Assigned task:
Output only the lines below from the one holding "Task: Close the" down to the one holding "Task: Choose the green color swatch", both end lines included and every picture dropped.

[[ Supplied records, beginning ]]

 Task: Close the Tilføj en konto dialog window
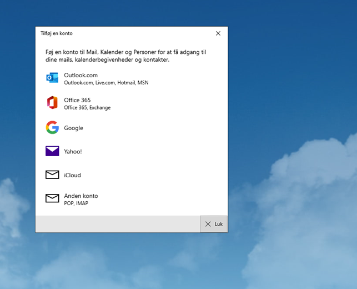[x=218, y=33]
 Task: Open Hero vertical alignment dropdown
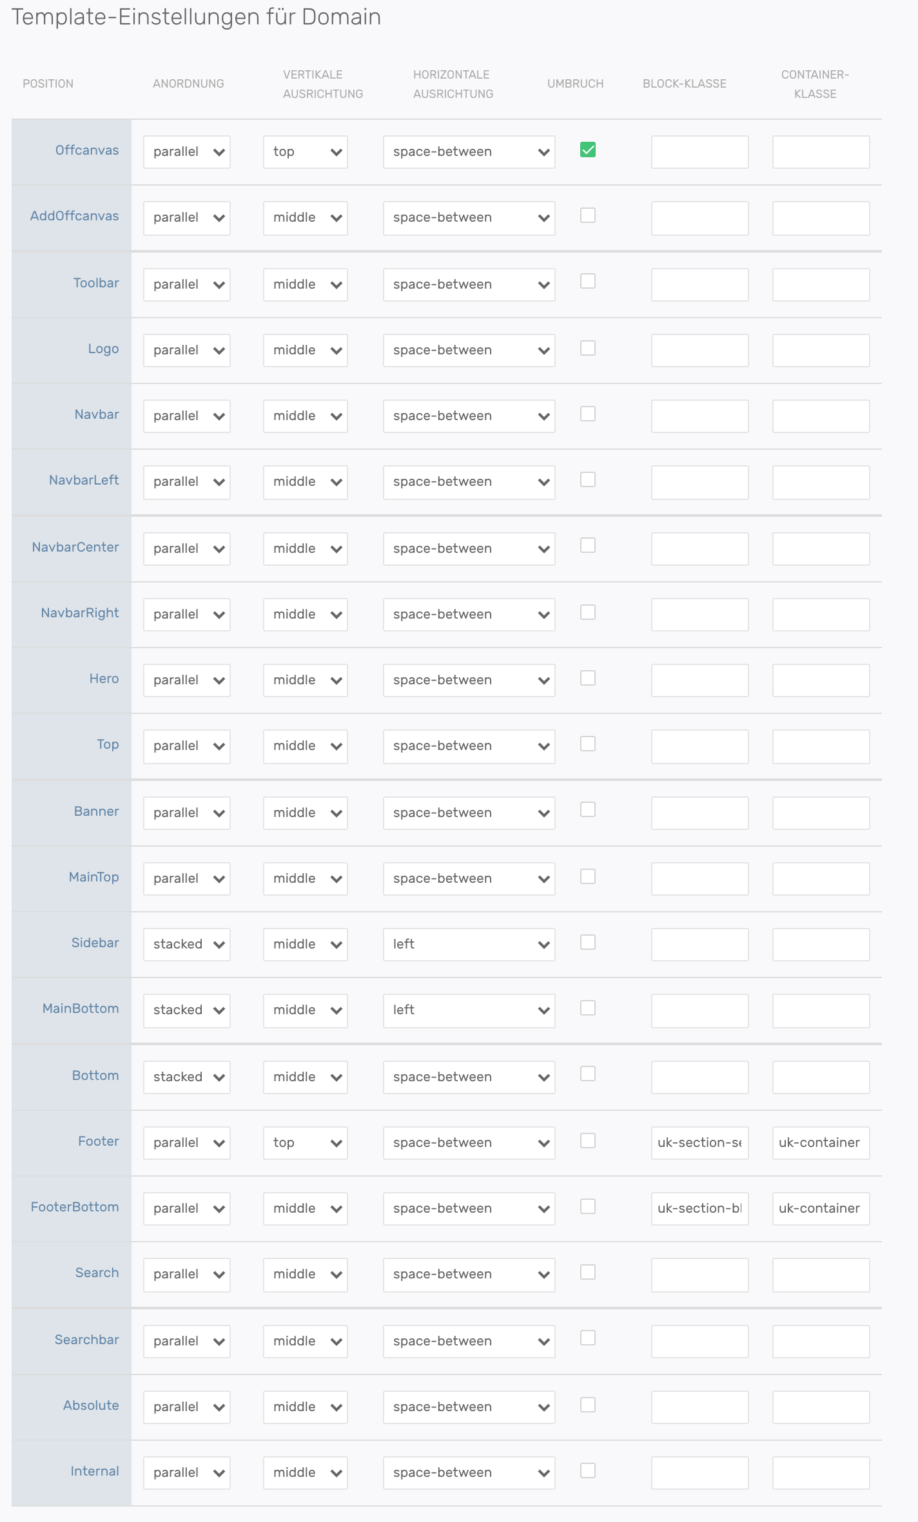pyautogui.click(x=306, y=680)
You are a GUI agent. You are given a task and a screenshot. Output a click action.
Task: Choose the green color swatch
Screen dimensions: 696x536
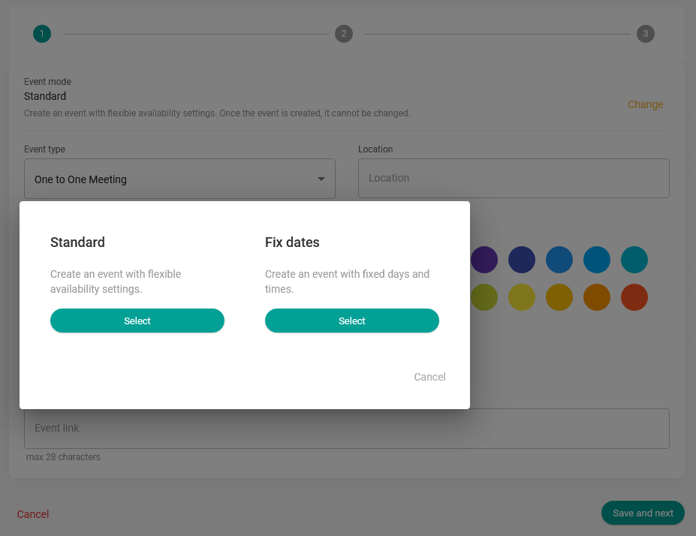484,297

[[ Supplied records, end ]]
[[ Supplied records, beginning ]]

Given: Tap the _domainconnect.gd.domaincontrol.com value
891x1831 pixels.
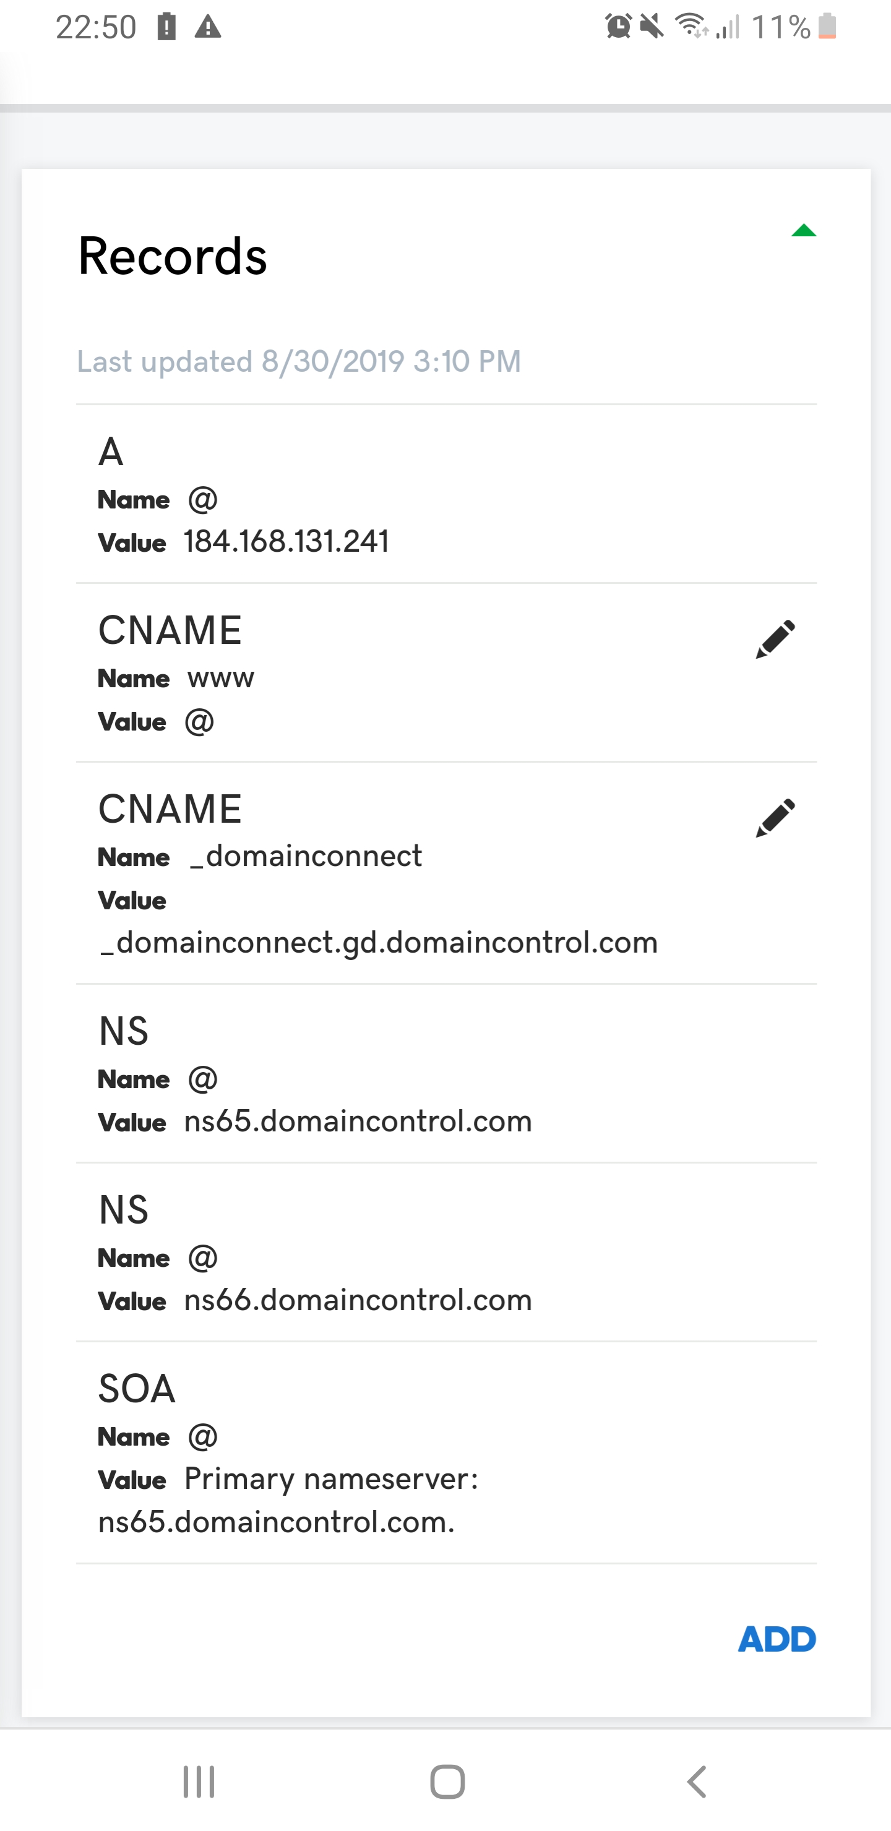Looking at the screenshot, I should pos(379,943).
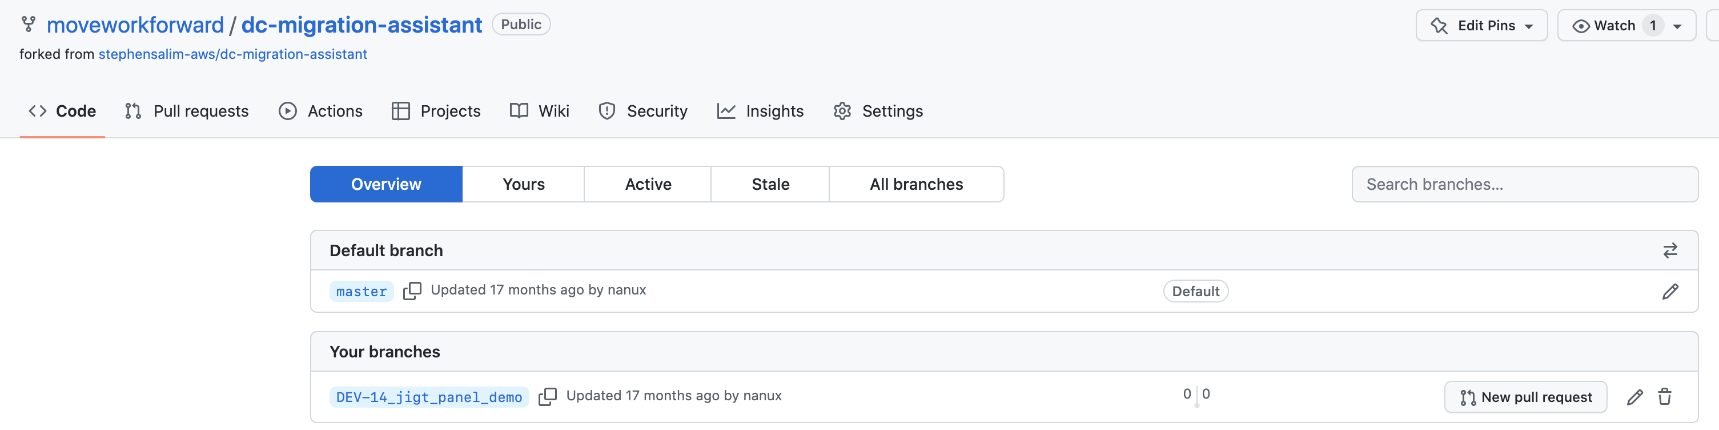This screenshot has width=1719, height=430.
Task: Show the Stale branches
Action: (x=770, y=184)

[[ Supplied records, end ]]

Exercise output:
 Task: Close the Tilføj en konto dialog window
[x=218, y=33]
 Task: Open Hero vertical alignment dropdown
pyautogui.click(x=306, y=680)
You are a GUI agent. You are given a task and a screenshot. Output a click action.
Task: Choose the green color swatch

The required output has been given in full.